/---

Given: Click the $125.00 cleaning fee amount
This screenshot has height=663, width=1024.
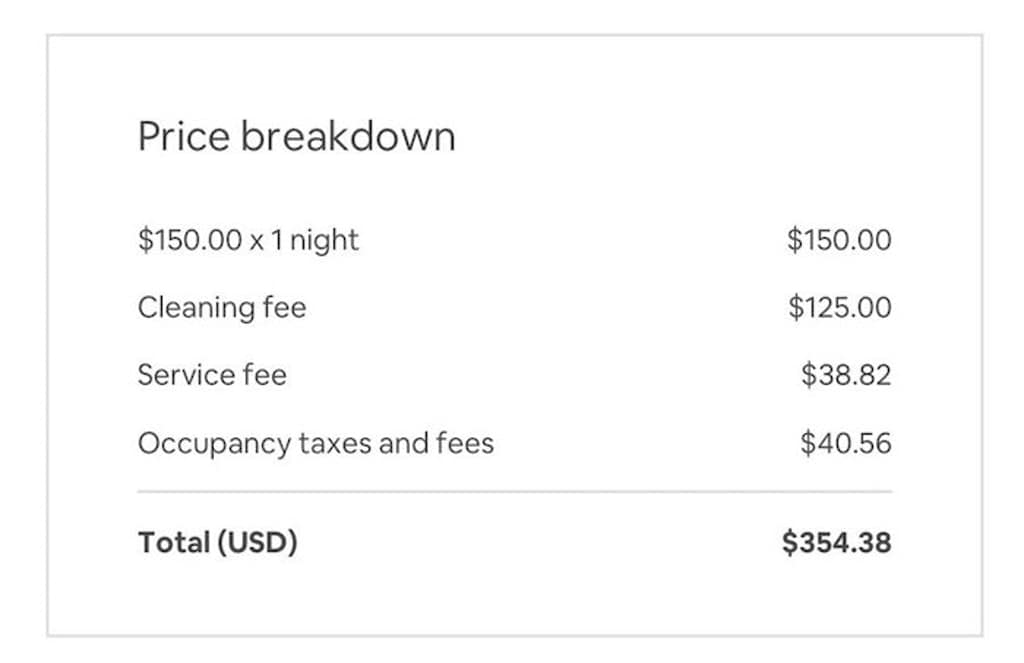Looking at the screenshot, I should pos(839,307).
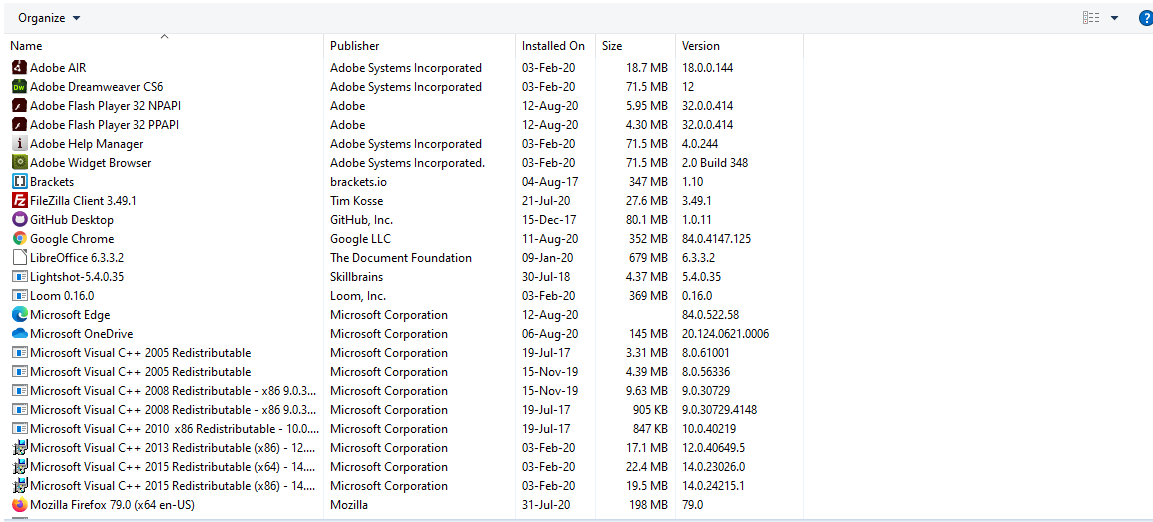Expand the view options dropdown arrow
The height and width of the screenshot is (522, 1153).
1114,18
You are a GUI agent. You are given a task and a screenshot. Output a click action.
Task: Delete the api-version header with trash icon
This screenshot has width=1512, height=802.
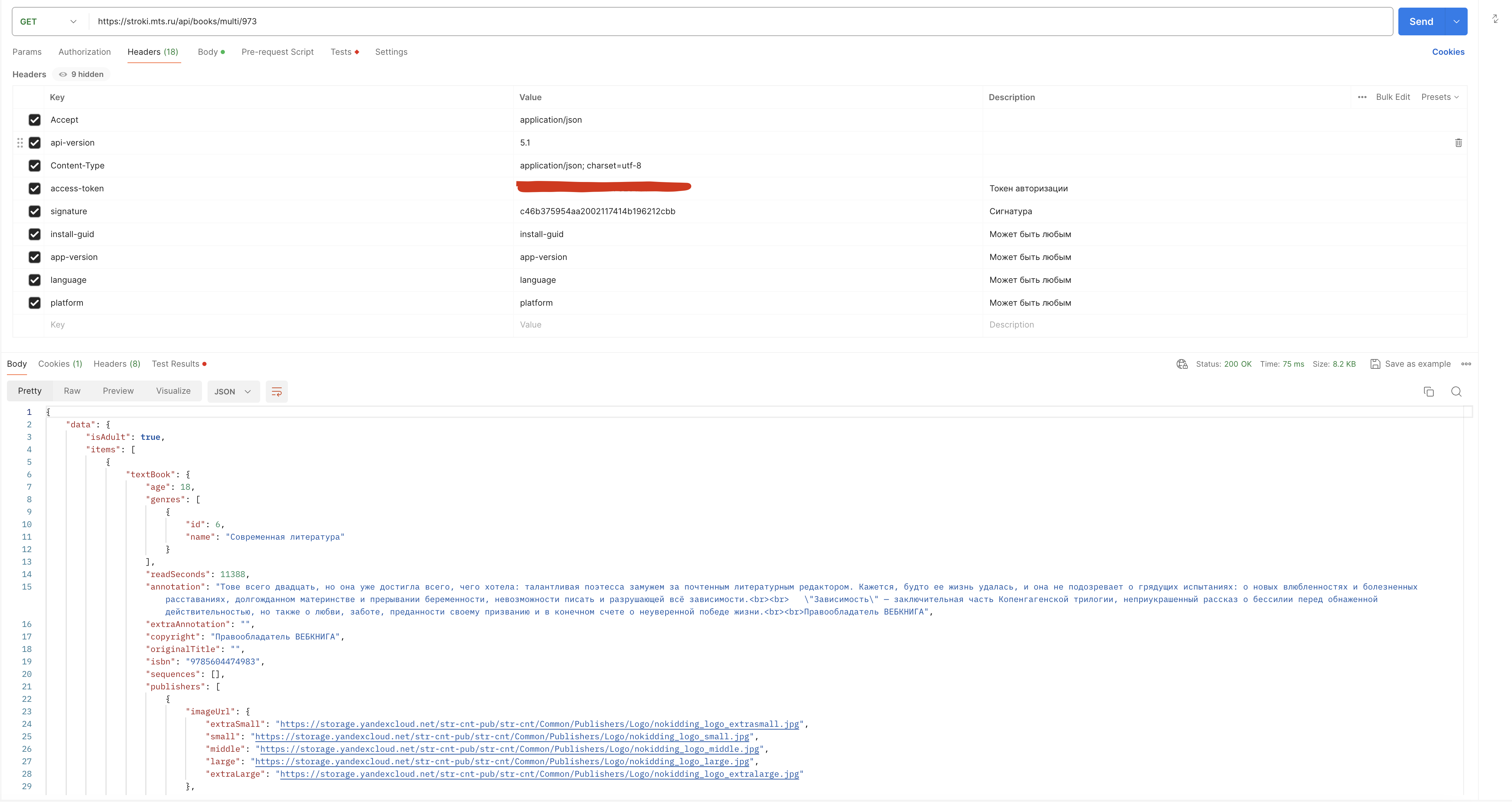(x=1458, y=143)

\---

_Set exercise_
Locate each line in the items above that contains the string "width", and copy those lines in full.

_Exercise response_
This screenshot has height=663, width=1024.
The height and width of the screenshot is (522, 1153).
This screenshot has width=1512, height=802.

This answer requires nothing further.